Holed up at the station as KUHF deals with Hurricane Ike and we work to get as much information about what's happening where out to our listeners, I've got some down time and want to put it to good use.Ike has been my first experience of a hurricane, and obviously in such a situation our regular concerns get swept away with the first elevated winds of the storm. But now that the eye has passed us by and left its indelible mark, I can write a blog entry that has some cultural relevance.
It occurred to me as the winds reached hurricane force last night and prepared to make landfall at Galveston that about 10 years ago I read an excellent novel set against the backdrop of the infamous hurricane of 1900 that completely devastated the coastal city.

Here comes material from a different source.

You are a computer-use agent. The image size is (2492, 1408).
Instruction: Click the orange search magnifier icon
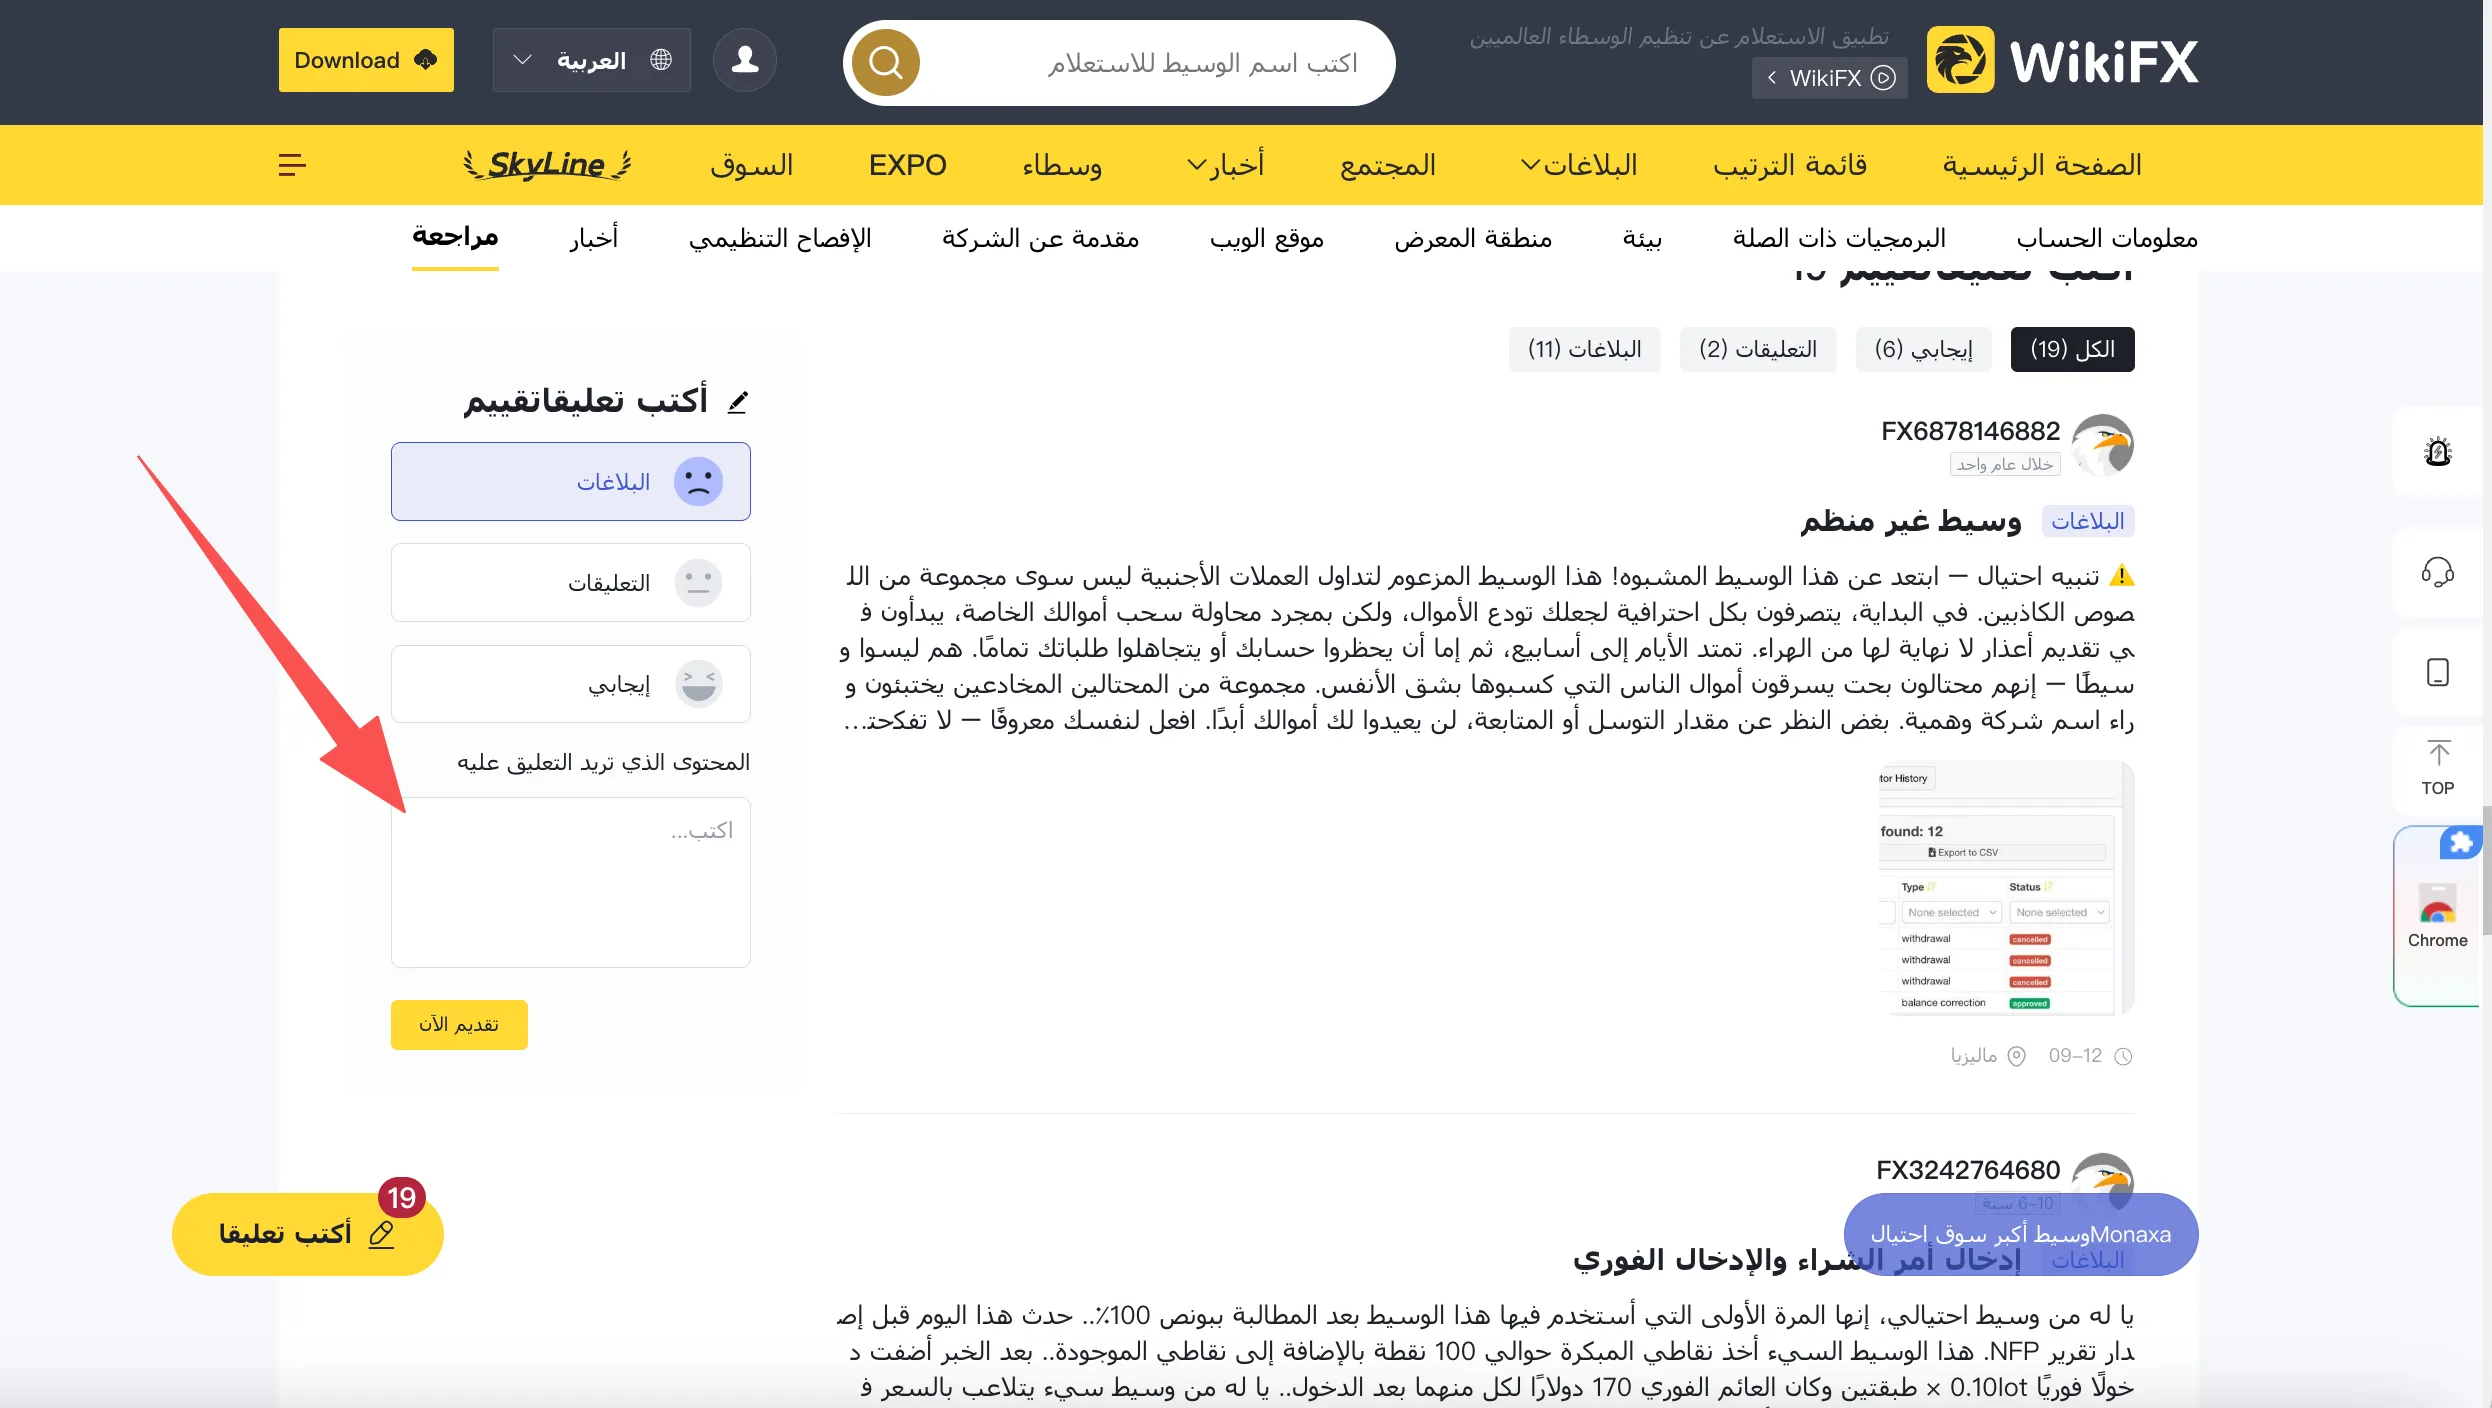[x=885, y=63]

Galveston, Texas, was struck on September 8th, 1900, by a Category 4 storm that packed winds of 135 mph. Official reports state that 8,000 people lost their lives making the "Great Storm" (this was before authorities began assigning alphabetical names to tropical storms) the U.S.'s deadliest natural disaster to date.
At the end of the 19th century, Galveston was a boomtown with a population of 42,000. It was the biggest city in Texas, and it's trade center. The Great Storm put paid to Galveston's pre-eminence, and Houston grew to fill the void.
The hurricane significantly changed the course of Texas history.
Benjamin Taylor's debut novel, Tales Out of School (Grand Central Publishing, 1997) is set against the Great Storm and the havoc it wreaks on the Mehmel family. The year is 1907, and Felix Mehmel, whose father died in the hurricane, is coming of age in Galveston among the members of his German-Jewish family, a family that seems to be disintegrating.
Stuck as I am at the KUHF studios, I don't have my copy of Tales Out of School to hand to refresh my memory. However, the book was recently reprinted by Steerforth Press, and here's what the jacket says:
"The strange hothouse world of Galveston Island has been good to the Mehmels, German Jewish immigrants who prosper there in the late nineteenth century, and whose second generation is still flush when we meet them as the century turns. But destruction -- moral and natural, including the great hurricane that nearly destroyed the city -- is not far off, and for bookish, fourteen-year-old grandson Felix, last of the line, salvation lies in self-discovery. Pried away from his Ovid and Virgil, he is seduced by the rough, handsome bully who has always taunted him. And over the sultry summer of 1907, he asserts his independence, launching into manhood even as his family's morale, sanity, and fortunes wane. Erotic as it is exalted, defiantly comic as it is sad, Tales Out of School is a significant, enduring novel by a masterful writer poised to take his place at the forefront of contemporary American fiction."
Publishers Weekly described Tales Out of School as "elegant, lyrical and elegiac" while Library Journal said the novel "combines grand lyric musings with realistic social commentary."
As the Houston-Galveston area once more recovers from a severe storm, we can take some small comfort perhaps in knowing that such cataclysmic events can give rise to great art.